### WHAT IS REQUIRED
What you return must be an exact copy of the lines in the listing below between the line holding "How do I perform: Click" and the line holding "Click the 26-28", inclusive, and nothing more.

───── DATA TO PROCESS

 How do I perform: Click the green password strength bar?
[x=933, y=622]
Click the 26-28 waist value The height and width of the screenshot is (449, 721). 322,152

──────────
───── DATA TO PROCESS

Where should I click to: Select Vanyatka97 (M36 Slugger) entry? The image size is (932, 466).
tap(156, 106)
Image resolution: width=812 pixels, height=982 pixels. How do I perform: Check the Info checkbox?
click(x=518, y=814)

──────────

### RESULT OF THE TASK
 How do I perform: Click the green password strength bar?
[x=933, y=622]
Click the 26-28 waist value The height and width of the screenshot is (449, 721). 322,152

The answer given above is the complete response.